## INSTRUCTIONS FOR THE TASK
Look through the entries for the string "Adjust" and copy every line where it shows up.

DATA FOR THE TASK START

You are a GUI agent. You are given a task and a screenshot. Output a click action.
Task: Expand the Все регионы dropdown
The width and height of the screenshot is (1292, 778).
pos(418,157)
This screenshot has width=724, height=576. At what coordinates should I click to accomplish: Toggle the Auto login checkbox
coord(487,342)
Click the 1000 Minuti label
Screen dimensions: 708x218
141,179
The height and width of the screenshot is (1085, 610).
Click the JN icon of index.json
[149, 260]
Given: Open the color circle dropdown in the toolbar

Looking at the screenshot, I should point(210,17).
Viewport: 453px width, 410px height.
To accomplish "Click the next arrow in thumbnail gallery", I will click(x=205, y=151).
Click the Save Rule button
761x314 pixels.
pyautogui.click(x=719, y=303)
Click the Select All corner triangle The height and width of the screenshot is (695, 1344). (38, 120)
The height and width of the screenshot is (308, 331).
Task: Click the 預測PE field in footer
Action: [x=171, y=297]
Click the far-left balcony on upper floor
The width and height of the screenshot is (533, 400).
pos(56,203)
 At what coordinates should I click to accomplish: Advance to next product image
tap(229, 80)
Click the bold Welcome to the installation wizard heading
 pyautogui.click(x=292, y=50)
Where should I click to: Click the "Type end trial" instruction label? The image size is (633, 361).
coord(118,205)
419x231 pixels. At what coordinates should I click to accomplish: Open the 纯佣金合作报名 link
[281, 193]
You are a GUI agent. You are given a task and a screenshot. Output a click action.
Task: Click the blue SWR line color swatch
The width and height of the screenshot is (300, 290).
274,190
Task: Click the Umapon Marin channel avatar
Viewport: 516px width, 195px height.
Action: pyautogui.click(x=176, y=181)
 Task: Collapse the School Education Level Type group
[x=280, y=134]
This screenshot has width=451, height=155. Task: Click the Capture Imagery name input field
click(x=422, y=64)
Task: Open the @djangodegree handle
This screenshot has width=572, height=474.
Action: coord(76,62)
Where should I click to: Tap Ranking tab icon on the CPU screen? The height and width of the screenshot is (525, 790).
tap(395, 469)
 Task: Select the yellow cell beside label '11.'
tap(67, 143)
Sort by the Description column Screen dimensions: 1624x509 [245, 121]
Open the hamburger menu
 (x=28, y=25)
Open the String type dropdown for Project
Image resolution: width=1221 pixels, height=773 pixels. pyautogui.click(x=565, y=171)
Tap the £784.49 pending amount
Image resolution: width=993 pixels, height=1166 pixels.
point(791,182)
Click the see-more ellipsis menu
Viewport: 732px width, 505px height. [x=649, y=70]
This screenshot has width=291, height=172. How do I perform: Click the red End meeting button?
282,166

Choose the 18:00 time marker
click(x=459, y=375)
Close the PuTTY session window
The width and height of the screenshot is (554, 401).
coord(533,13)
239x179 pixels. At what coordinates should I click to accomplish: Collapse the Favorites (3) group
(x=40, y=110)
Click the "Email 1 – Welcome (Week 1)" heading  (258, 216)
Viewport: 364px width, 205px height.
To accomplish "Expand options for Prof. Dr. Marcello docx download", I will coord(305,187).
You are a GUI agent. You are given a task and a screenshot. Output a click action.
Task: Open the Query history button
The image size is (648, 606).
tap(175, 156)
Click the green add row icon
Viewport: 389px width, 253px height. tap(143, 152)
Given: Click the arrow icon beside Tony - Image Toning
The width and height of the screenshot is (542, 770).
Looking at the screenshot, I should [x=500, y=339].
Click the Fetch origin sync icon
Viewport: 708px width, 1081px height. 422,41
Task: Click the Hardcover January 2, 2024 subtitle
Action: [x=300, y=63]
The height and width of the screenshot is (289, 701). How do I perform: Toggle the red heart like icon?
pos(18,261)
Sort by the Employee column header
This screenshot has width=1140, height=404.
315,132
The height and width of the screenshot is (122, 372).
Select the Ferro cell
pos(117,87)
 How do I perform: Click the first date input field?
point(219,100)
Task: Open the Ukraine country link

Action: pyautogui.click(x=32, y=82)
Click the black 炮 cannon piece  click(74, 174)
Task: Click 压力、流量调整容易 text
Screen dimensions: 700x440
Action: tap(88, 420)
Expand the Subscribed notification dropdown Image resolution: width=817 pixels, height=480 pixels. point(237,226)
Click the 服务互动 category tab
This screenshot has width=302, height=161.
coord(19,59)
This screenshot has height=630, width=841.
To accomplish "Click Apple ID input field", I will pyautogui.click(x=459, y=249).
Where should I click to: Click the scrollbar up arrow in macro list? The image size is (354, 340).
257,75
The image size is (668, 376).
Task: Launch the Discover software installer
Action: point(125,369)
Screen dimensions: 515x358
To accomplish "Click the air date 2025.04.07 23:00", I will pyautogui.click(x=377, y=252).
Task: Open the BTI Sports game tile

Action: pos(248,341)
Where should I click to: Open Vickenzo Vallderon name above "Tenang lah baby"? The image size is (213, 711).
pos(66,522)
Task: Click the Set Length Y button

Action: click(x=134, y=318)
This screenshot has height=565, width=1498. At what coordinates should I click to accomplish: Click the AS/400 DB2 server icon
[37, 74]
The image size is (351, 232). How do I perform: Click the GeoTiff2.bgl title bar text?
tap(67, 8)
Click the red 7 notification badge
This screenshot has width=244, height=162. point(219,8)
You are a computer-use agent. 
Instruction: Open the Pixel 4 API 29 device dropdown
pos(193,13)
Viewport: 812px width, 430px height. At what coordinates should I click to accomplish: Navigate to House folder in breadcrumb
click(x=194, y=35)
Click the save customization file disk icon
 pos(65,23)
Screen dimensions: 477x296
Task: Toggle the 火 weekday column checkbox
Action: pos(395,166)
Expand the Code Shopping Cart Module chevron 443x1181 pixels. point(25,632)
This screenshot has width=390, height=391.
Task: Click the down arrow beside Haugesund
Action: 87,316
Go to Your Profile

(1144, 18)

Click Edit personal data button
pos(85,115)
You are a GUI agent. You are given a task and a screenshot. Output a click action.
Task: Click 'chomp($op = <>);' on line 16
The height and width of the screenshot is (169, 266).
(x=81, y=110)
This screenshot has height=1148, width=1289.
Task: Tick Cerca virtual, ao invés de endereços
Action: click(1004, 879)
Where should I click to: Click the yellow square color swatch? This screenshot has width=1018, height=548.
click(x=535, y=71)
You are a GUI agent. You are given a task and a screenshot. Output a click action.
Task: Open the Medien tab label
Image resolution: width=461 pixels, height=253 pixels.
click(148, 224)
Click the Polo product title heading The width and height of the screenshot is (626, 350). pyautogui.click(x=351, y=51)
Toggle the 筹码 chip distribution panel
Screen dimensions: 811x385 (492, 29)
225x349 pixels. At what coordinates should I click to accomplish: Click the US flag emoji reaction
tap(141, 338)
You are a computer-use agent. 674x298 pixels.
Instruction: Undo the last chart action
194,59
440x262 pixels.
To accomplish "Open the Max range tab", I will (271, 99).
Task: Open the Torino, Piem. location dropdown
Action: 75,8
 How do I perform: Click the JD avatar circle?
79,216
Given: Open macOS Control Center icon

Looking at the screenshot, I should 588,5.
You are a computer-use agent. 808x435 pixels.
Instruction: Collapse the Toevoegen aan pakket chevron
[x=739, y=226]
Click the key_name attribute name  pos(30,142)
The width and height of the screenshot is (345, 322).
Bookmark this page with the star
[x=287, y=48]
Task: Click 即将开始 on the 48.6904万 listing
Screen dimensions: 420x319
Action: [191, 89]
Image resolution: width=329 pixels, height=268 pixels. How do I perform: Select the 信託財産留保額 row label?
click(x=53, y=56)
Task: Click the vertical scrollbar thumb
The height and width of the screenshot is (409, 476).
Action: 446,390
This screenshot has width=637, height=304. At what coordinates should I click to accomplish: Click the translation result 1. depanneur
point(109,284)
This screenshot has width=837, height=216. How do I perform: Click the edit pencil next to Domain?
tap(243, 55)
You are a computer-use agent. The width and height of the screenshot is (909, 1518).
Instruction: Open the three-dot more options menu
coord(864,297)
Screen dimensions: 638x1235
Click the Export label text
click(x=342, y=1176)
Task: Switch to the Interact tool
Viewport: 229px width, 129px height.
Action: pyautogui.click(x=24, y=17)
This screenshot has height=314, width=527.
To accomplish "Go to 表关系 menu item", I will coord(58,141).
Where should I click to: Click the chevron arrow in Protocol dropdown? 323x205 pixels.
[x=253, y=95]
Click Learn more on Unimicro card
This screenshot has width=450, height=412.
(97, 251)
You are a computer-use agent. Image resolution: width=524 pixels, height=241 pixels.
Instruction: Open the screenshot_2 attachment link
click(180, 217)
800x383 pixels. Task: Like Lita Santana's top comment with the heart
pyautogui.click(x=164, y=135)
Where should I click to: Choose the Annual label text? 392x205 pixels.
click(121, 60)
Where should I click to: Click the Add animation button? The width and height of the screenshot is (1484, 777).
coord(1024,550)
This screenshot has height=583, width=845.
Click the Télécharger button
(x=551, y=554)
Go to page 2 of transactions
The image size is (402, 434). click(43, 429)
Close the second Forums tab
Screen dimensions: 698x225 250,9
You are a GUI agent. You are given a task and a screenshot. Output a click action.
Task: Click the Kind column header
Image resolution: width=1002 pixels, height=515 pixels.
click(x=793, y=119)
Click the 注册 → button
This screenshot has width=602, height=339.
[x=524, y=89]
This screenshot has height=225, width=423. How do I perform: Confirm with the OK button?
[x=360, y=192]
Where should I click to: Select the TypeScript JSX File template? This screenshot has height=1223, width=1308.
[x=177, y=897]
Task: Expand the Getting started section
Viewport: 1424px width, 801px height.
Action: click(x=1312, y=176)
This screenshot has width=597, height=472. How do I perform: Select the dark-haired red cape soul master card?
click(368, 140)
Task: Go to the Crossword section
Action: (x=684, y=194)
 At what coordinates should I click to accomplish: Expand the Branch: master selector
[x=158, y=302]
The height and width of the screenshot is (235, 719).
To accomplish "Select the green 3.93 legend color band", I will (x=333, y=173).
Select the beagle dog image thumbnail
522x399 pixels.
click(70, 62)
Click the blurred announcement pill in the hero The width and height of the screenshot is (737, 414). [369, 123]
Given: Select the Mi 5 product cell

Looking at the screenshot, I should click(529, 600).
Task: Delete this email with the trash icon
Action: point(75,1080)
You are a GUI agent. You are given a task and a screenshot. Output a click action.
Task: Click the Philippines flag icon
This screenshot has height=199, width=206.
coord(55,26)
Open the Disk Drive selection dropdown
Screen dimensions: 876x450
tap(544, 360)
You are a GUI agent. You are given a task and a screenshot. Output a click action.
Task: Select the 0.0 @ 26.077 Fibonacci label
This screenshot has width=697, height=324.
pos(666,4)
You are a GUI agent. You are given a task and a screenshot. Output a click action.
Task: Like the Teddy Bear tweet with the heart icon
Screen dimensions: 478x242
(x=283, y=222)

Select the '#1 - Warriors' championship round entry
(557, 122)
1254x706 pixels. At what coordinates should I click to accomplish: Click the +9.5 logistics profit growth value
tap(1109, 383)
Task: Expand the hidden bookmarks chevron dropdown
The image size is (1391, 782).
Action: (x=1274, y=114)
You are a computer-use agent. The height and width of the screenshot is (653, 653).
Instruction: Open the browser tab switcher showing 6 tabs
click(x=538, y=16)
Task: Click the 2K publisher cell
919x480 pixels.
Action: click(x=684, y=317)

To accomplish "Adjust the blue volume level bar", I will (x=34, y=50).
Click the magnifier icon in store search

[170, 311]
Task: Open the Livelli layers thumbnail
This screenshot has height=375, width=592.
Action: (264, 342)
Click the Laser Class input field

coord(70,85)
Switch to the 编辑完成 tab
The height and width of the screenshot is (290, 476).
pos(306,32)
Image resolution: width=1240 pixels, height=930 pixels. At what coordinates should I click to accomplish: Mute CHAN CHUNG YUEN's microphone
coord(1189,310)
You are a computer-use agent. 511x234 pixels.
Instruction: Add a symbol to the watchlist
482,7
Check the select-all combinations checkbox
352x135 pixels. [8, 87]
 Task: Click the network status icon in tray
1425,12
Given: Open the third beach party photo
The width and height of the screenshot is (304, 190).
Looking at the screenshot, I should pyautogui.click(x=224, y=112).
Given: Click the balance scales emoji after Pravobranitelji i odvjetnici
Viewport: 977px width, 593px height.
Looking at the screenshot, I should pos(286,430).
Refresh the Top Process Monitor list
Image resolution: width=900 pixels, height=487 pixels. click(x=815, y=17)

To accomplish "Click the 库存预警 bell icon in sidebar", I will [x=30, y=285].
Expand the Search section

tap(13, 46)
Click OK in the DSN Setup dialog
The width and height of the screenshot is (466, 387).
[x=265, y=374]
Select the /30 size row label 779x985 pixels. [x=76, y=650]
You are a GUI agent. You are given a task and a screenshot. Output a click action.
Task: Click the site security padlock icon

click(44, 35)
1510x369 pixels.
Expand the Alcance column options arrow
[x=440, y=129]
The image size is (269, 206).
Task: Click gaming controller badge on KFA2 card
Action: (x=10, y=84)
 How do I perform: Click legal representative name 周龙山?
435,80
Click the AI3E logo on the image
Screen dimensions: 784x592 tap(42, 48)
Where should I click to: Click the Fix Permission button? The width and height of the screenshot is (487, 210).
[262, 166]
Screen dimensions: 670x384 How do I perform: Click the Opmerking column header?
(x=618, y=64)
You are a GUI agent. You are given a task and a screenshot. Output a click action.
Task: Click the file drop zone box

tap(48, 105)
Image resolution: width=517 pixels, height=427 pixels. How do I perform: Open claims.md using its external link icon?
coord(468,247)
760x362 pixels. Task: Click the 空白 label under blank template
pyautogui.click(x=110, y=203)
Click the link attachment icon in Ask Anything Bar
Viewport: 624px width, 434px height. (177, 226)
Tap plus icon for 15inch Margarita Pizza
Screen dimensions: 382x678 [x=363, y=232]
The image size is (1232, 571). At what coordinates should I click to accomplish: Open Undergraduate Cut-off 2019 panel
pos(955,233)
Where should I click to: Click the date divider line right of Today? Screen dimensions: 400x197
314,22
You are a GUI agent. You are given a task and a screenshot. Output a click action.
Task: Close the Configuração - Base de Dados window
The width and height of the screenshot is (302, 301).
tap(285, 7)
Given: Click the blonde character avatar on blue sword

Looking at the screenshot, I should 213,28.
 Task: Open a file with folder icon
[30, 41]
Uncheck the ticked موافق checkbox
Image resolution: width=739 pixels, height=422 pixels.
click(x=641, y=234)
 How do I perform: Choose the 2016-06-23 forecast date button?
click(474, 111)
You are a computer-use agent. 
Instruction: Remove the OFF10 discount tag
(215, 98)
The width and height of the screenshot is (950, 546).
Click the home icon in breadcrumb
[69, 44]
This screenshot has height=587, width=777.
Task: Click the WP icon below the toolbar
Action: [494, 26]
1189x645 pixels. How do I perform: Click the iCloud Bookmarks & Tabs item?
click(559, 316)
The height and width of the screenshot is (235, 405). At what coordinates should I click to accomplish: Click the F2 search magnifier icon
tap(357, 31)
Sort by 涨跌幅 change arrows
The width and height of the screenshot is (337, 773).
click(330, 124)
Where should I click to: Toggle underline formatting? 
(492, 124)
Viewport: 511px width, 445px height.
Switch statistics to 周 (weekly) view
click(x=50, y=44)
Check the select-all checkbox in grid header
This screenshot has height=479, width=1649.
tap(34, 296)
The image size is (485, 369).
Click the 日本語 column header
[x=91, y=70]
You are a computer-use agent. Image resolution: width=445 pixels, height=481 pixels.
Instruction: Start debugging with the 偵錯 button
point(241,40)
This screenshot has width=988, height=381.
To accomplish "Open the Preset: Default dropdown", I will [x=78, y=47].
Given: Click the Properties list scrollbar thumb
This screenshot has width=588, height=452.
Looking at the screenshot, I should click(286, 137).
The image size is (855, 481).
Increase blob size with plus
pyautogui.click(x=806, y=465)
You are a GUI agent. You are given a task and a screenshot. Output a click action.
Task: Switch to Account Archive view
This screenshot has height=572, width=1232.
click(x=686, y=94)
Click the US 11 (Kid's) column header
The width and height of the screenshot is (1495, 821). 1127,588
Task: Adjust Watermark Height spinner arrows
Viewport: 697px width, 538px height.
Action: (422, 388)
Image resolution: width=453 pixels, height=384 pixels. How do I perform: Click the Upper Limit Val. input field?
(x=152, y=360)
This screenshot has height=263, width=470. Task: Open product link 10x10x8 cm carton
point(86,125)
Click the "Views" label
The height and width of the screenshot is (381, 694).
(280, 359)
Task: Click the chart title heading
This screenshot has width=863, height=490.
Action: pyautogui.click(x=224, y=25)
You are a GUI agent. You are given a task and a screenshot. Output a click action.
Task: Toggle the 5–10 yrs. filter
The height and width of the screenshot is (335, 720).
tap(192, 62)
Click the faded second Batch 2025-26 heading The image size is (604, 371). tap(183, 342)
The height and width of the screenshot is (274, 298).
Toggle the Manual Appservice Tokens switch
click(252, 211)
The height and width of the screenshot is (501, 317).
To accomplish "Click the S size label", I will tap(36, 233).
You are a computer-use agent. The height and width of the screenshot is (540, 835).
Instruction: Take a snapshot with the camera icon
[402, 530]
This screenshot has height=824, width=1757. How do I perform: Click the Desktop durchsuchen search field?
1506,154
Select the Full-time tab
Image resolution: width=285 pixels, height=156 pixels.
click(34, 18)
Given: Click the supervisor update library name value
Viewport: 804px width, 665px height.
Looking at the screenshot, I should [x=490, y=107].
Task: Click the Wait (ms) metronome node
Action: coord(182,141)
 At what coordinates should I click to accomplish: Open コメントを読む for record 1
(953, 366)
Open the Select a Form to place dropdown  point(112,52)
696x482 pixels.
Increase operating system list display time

DATA FOR THE TASK END

## SOLUTION TO THE PROBLEM
To accomplish "Adjust the blue volume level bar", I will (x=34, y=50).
Task: Adjust Watermark Height spinner arrows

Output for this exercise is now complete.